■ **Text excerpt**:
Megan chimed in saying, “These are the types of shows I enjoy the most.”

”Oh my god! You’re so talented! You were just going the entire time. We are amazed by you”, said Nellyn, Laura, Marcia and Carla as we all hugged. 

”Tiva! You were amazing!”, said Mackenzie.

This experience became the one defining moment. It opened up untouched places and spaces and stimulated them with the same effect as a night with an amazing lover. A mind craved for this type of climactic moment - the type that perpetually tempted one to search for more pleasure. An incipient zealousness coursed through veins, while a heart raced faster than panting exhales from the mouth of a pleasure hungry body. In the same way, pleasure experienced from sexual encounters makes one only long for more, so too did August in December. I craved the pleasure, to further create meaningful works of art that authentically defined the mind within the body, by exposing the audience to intimate details of thought, introspection, desires, influence, creative appetite, and so on. There is a great bliss deep down inside when recollection brings to mind the journey from beginning to the present day. Passage of personal creativity so far and the many concepts that lay awaiting their day of glory. Sensational feeling to speak of.

This recollection calls upon a certain type of momentary introspection that feels certain to say the universe, both within and surrounding, knew which journeys this human body and mind needed to experience in order to develop vigorous credence in its creative capabilities and by extension, to share that creativity with others. More than that, to have such a fluid ability to conjure visions in the first place and to engage with and befriend other astounding human beings who also contributed to the birth and rebirth of this ingenious being.

Praising oneself this highly seems quite boastful, but, if not I then who? Those who rarely pay homage to the ones who create with humanity's well-being in mind? You know, those creators whose intention, through the use of their art, is to remind others that everyone's journey is different and everybody's contribution plays a role, particularly those that leave a trail of positivity instead of the opposite. Truthfully, many of these faces will remain buried in the beautiful underground world where paparazzi scarcely reside, so never undermine your abilities if that type of fame does not shake your hand. This proves why it is absolutely compulsory to find pristine love for one's abilities and authentically harvest that sentiment. More than that, to identify the intention behind your art and the power it possesses on both a personal and collective level. Then, when that dark house you've built is ready for luminance and that universe within lights up, when that idea comes along and that body of work is ready to be selfless, share it with open-mindedness and let it build new routes to hope, expression, and empowerment. There are many out there who rely on it and need to be reminded of the power within themselves.

■ **Information provided**:
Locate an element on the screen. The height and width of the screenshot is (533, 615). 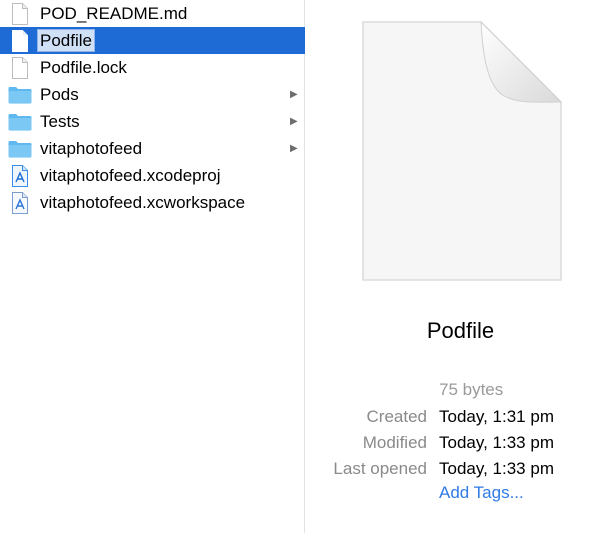
file-label: Podfile.lock is located at coordinates (84, 68).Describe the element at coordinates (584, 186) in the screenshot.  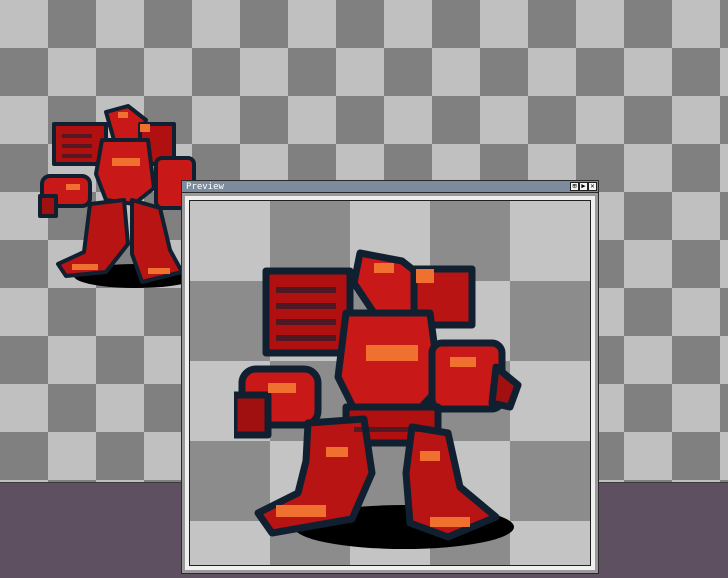
I see `play-icon: ▶` at that location.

■ **Activity A**:
In the reflection on creative work, why does the text call it "absolutely compulsory to find pristine love for one's abilities"? Answer in one to three sentences.
■ **Activity B**:
Write the next part of the reflection on creative work, starting after its final sentence, "There are many out there who rely on it and need to be reminded of the power within themselves."

■ **Output A**:
Many creators who make art with humanity's well-being in mind will stay buried in an underground world where paparazzi scarcely reside, so fame may never come to them. For that reason, they should not undermine their abilities and must value those abilities themselves.

■ **Output B**:
But to harness and sustain this power, one must also be willing to nurture other sentiments that are a helpful part of this process.  More than love for one's abilities and craft, a significant amount of patience, understanding, and an inclination to let that love pollinate and guide you are important. When that choice became personal, all of those things filled that dark house of mine with a new type of light. The best kind of light. The accepting and tolerant type that at this very moment, shines brighter than the brightest star in the sky, gamma-ray bursts, and quasars (google it 😛). 

So, whether probing for inspiration or other ingenious opportunities, remember the brightest universe out there should be the one that lives within and if you are having difficulty finding it, then rely on these words a beautiful soul once shared with me.

“Close your eyes, look inside, there’s a beautiful universe waiting to be discovered.”

Once you tap into this conscious level of existence instead of coercing things into fruition, giving in to demotivating feelings, or letting your dream perish, seek out the learning moments during any tumultuous or stagnant periods. This paired with love, patience, and other previously mentioned sentiments, will allow the artistic realm you desire to emerge and illuminate every dark room in your house and on a deeper level, every planet in your universe.